From: MITSUNARI Shigeo <[email protected]>
When the register allocator selects the MUL-based highpart pattern
(umuldi3_highpart) with the source value already in %rdx, it inserts
a redundant mov to %rax before the mul instruction. Add a peephole2
that detects this mov + mul sequence and converts it to a single mulx,
eliminating the extra mov.
This improves inlined loops that perform multiple unsigned divisions
by constants. For example, a loop with three div-by-constant
operations now generates 15 instructions (matching LLVM) instead
of 18.
Before (loop body excerpt):
mov rax, rdx
mul r9
After:
mulx rdx, rax, r9
gcc/ChangeLog:
* config/i386/i386.md: Add peephole2 to convert
mov + umul_highpart to mulx on BMI2 targets.
gcc/testsuite/ChangeLog:
* gcc.target/i386/bmi2-mulx-highpart-2.c: New test.
Signed-off-by: MITSUNARI Shigeo <[email protected]>
---
gcc/config/i386/i386.md | 17 +++++++++++++++++
.../gcc.target/i386/bmi2-mulx-highpart-2.c | 19 +++++++++++++++++++
2 files changed, 36 insertions(+)
create mode 100644 gcc/testsuite/gcc.target/i386/bmi2-mulx-highpart-2.c
diff --git a/gcc/config/i386/i386.md b/gcc/config/i386/i386.md
index 472f9d41332..1c394690b04 100644
--- a/gcc/config/i386/i386.md
+++ b/gcc/config/i386/i386.md
@@ -11522,6 +11522,23 @@
(set_attr "prefix" "vex")
(set_attr "mode" "<MODE>")])
+;; Convert mov + highpart mul to mulx when the mov source is %rdx.

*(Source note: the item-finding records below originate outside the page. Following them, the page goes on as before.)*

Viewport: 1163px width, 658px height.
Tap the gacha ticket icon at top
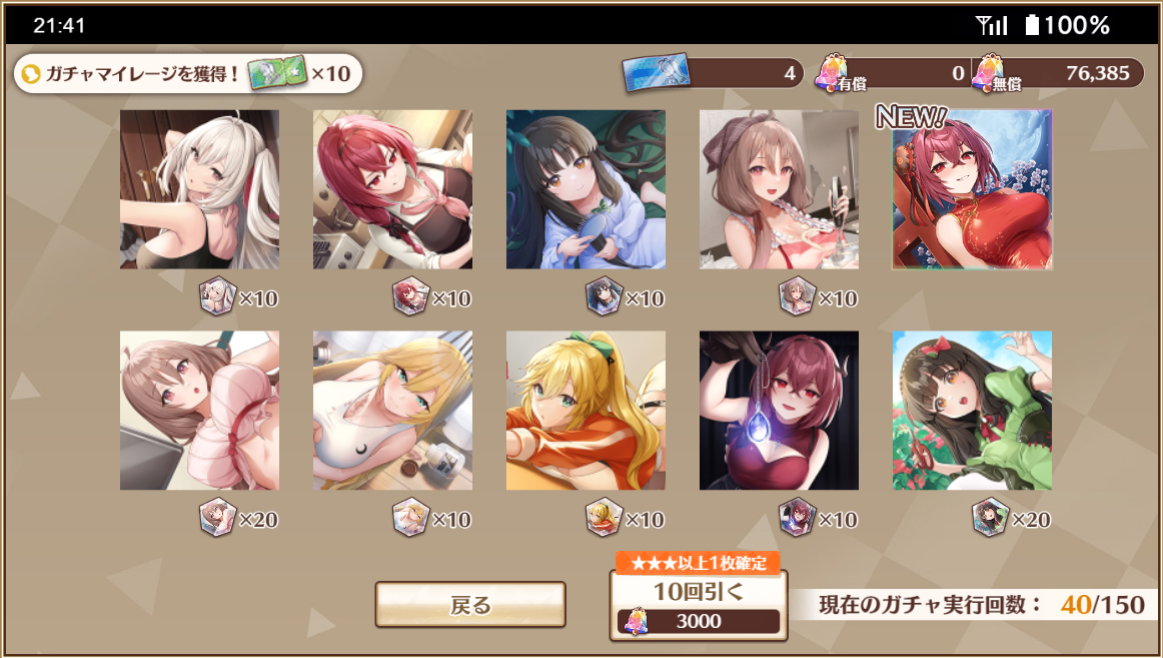coord(656,72)
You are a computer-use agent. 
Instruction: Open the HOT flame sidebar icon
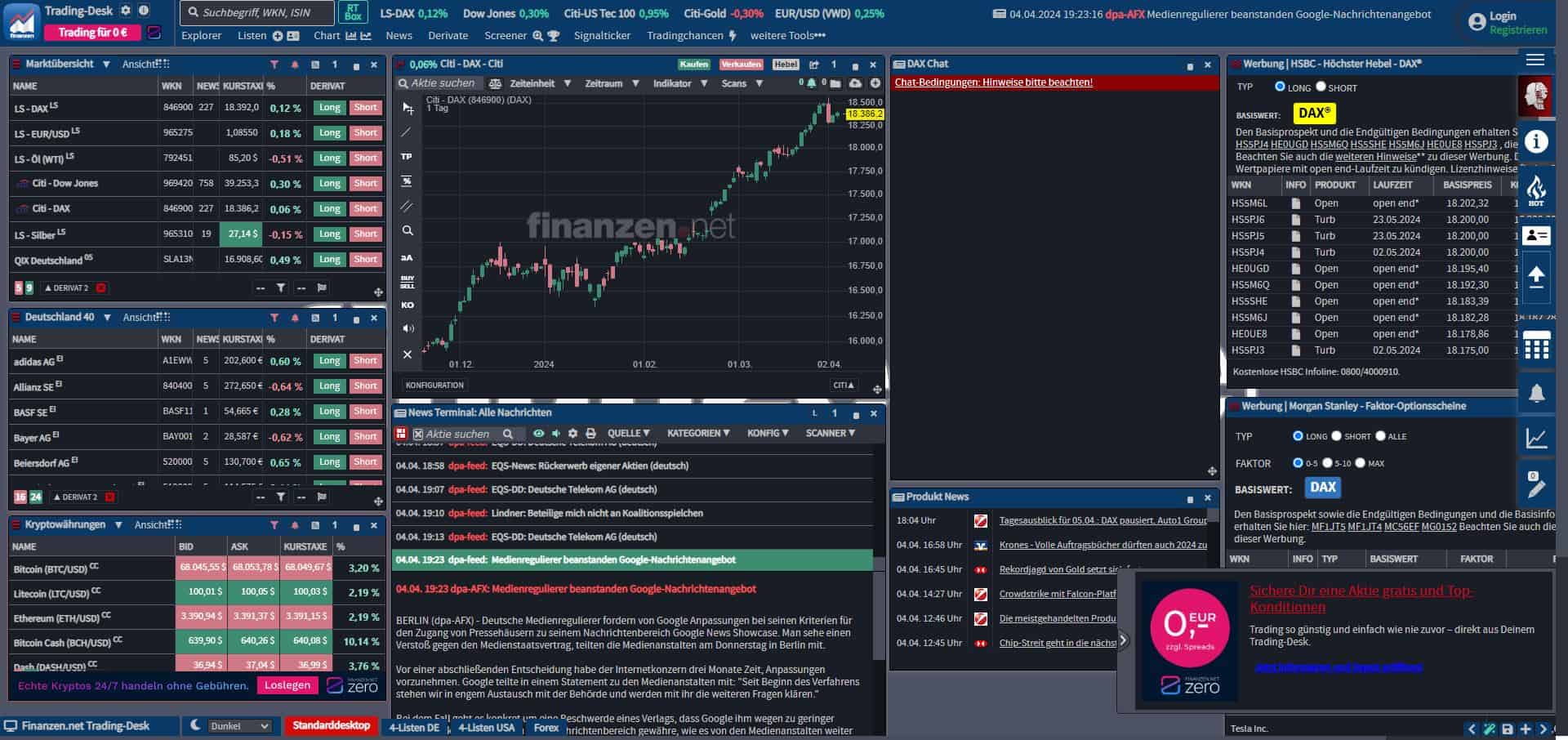[x=1535, y=192]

+;; mov %rdx, %rax; mulq %src -> mulx %src, %rax, %out
+(define_peephole2
+ [(set (match_operand:DWIH 0 "register_operand")

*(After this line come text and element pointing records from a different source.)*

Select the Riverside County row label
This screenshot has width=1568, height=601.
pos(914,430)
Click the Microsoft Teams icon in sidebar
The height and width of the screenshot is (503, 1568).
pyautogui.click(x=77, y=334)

+ (match_operand:DWIH 1 "register_operand"))
+ (parallel [(set (match_operand:DWIH 2 "register_operand")
+ (umul_highpart:DWIH (match_dup 0)
+ (match_operand:DWIH 3 "nonimmediate_operand")))
+ (clobber (match_dup 0))
+ (clobber (reg:CC FLAGS_REG))])]
+ "TARGET_BMI2
+ && REGNO (operands[1]) == DX_REG
+ && REGNO (operands[0]) != REGNO (operands[2])"
+ [(parallel [(set (match_dup 2)
+ (umul_highpart:DWIH (match_dup 1) (match_dup 3)))
+ (clobber (match_dup 0))])])
+
;; Highpart multiplication patterns
(define_insn "<s>mul<mode>3_highpart"
[(set (match_operand:DWIH 0 "register_operand" "=d")
diff --git a/gcc/testsuite/gcc.target/i386/bmi2-mulx-highpart-2.c
b/gcc/testsuite/gcc.target/i386/bmi2-mulx-highpart-2.c
new file mode 100644
index 00000000000..be56cf15d07
--- /dev/null
+++ b/gcc/testsuite/gcc.target/i386/bmi2-mulx-highpart-2.c
@@ -0,0 +1,19 @@
+/* { dg-do compile { target { ! ia32 } } } */
+/* { dg-options "-O2 -mbmi2" } */
+/* { dg-final { check-function-bodies "**" "" "" { target *-*-linux* *-*-gnu*
} } } */
+
+/*
+**div7loop:
+**...
+** mulx %rsi, %rax, %rdx
+**...
+*/
+
+unsigned int
+div7loop (unsigned int x)
+{
+ for (int i = 0; i < 10000; i++) {
+ x ^= (i ^ x) / 7;
+ }
+ return x;
+}
--
2.43.0